(文書の抜粋)
:::

ケイト・ワンネル政治記者、ブライアン・ウィーラー政治記者
イギリスの下院は1日、福祉給付制度改革法案を75票差で可決した。政府は土壇場で法案をめぐって大きく譲歩したが、与党・労働党から多くの造反議員が出た。
政府は先週の時点ですでに、低所得者向け給付制度「ユニバーサル・クレジット」の削減を一部撤回したほか、現在の個人独立支援手当(PIP)の受給者に対しては現行の支給額を維持する方針を示していた。
しかし、一部の労働党議員はなお、PIPの新たな受給基準が、見直しの提言が実施される前に導入されないかと懸念していた。
これを受け、政府は採決での屈辱的な敗北を避けるため、さらなる方針転換を発表。見直しの結論を検討するまでPIPの規則を変更しないと明言した。
しかし、こうした修正や直前での譲歩があったにもかかわらず、49人の労働党議員がなお、反対票を投じた。採決の結果は、賛成335、反対260だった。
土壇場での方針転換により、ユニバーサル・クレジットとPIPに関する今回の法案は、最も重要な施策が骨抜きとなった。
この動きは、最近相次ぐ方針転換により指導力が疑問視されているキア・スターマー首相の権威を損なうものであり、リズ・ケンダル労働・年金相の立場にも影響を与えている。
福祉法案の採決後、ケンダル労働・年金相は「別の形でこの結論に至りたかった」と述べた。
また、「この過程から学ぶべき教訓がある」としつつも、法案については就労可能な人々を支援するための「非常に重要な改革」を盛り込んでいると擁護した。
そのうえでケンダル氏は、労働党議員らが「首相を100%支持している」と強調した。
法案は9日に下院に戻され、審議が続けられる予定。

:::

(取り組む課題)
1 – 福祉法案の記事で「これを受け、政府は」で始まる段落を、主な事実を残したまま箇条書きに書き直すこと。
2 – 福祉法案の記事を、最後の文の後から続けて書くこと。

(提供データ)
:::

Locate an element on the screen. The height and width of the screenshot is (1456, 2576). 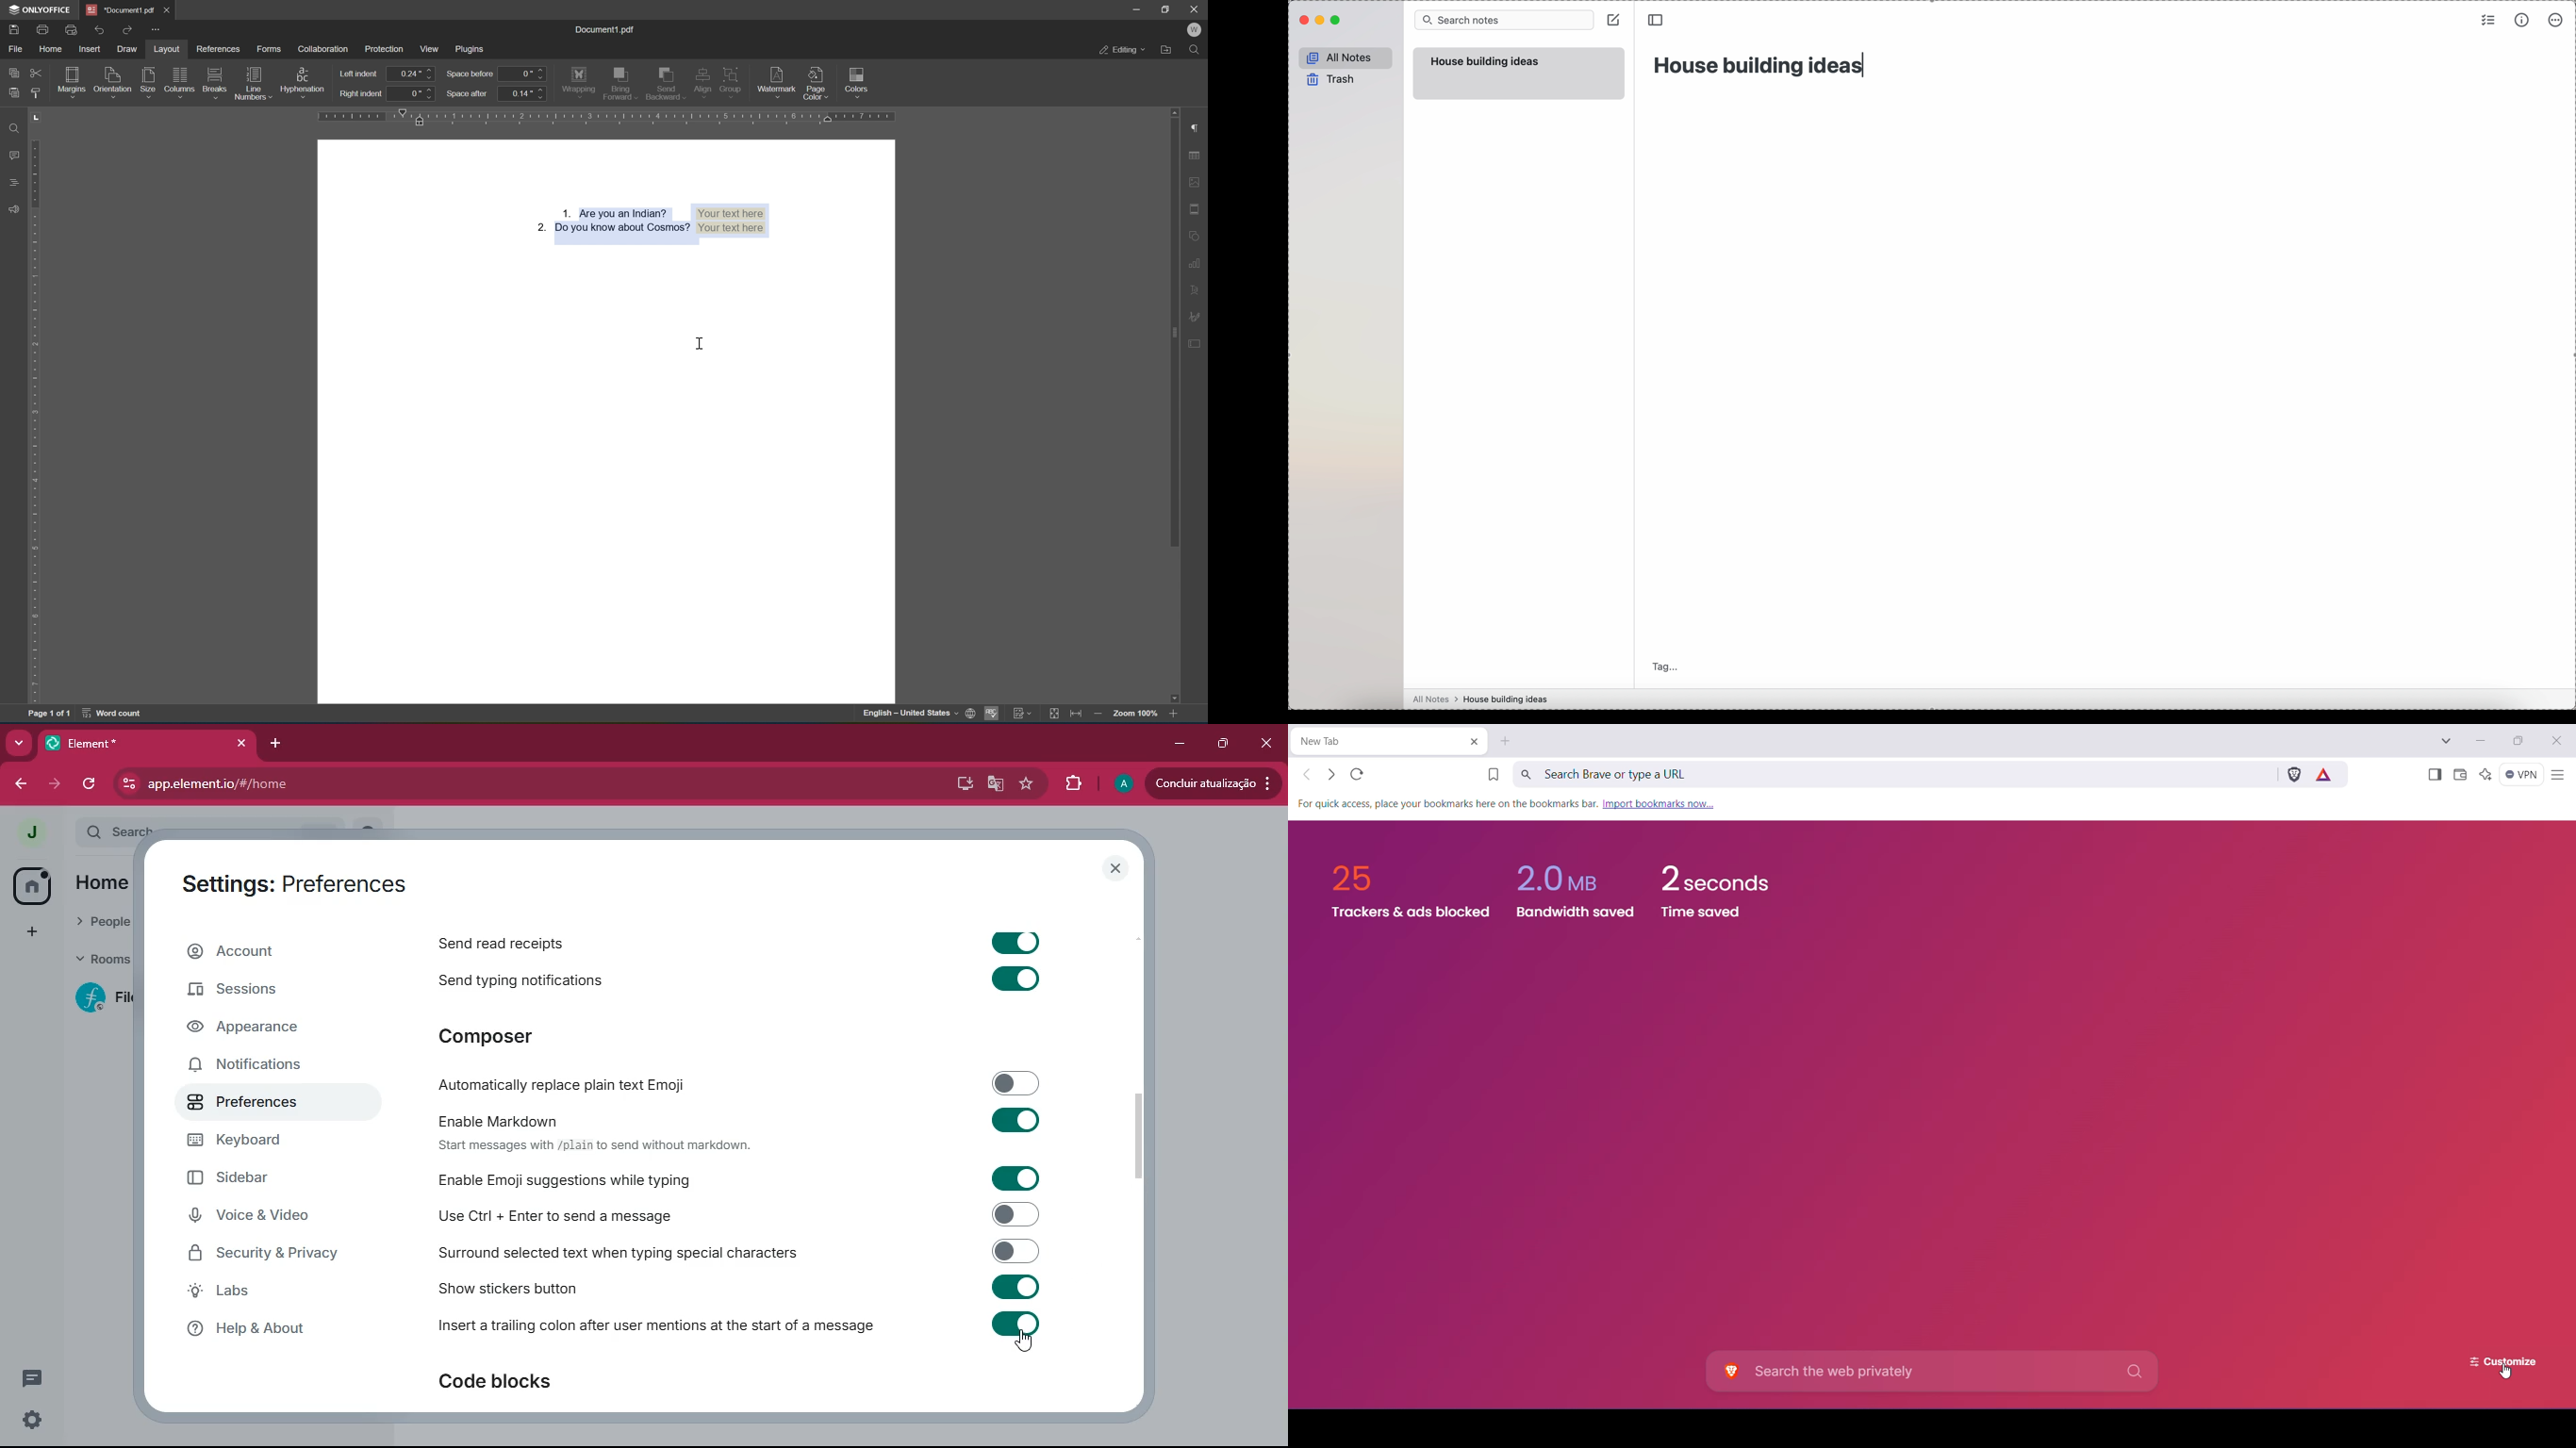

:::

(課題ごとの解答)
1 –
・政府は、採決での屈辱的な敗北を避けるため、さらなる方針転換を発表した。
・見直しの結論を検討するまでPIPの規則を変更しないと明言した。

2 –
度重なる譲歩や変更
政府は今年3月に、福祉制度の大幅な見直し計画を発表した。この中には、イングランド、ウェールズ、北アイルランドでの主要な障害者給付であるPIPの受給資格を制限する措置や、ユニバーサル・クレジットの健康関連加算の凍結が含まれていた。
併せて政府は、障害者や長期疾患のある人々の就労支援を目的とした10億ポンド(約1980億円)規模の支援パッケージを約束していた。
政府は、給付受給者が急増する中、制度の持続可能性を確保するには改革が不可欠だと主張。また、現行制度は人々を福祉に依存させ、就労支援が不十分だと指摘していた。
しかし、労働党内では数週間にわたり、この法案が人々を貧困に追い込むのではないかとの懸念が高まり、不満が広がっていた。
先週、120人を超える議員が法案に反対する構えを見せたことを受け、政府はPIPの受給者と、ユニバーサル・クレジットにおける健康手当の受給者について、現行の支給額を維持すると発表。今後の手当削減は、将来の新規申請者にのみ適用されると方針転換した。また、PIP申請の要件の厳格化も、新規申請者のみを対象とするとした。
政府は、こうした修正によって態度を決めかねていた造反議員の支持を得られると期待していたが、審議では多くの議員が依然として懸念を表明した。
最終採決のわずか2時間前、障害担当相のサー・スティーヴン・ティムズが、政府がさらなる妥協策として、PIPに新たな受給資格規定を導入する条項を法案から削除すると発表。「政府は包括的な見直しに直ちに着手し、その結果を踏まえてPIPの受給資格や評価基準の変更を行う」と説明した。
採決直前の変更には、複数の議員が怒りや困惑を示した。労働党のポーラ・バーカー議員は、「譲歩には感謝するが、この過程の支離滅裂さと混乱ぶりが一層明らかになった。これほど見苦しい光景は見たことがない」と非難した。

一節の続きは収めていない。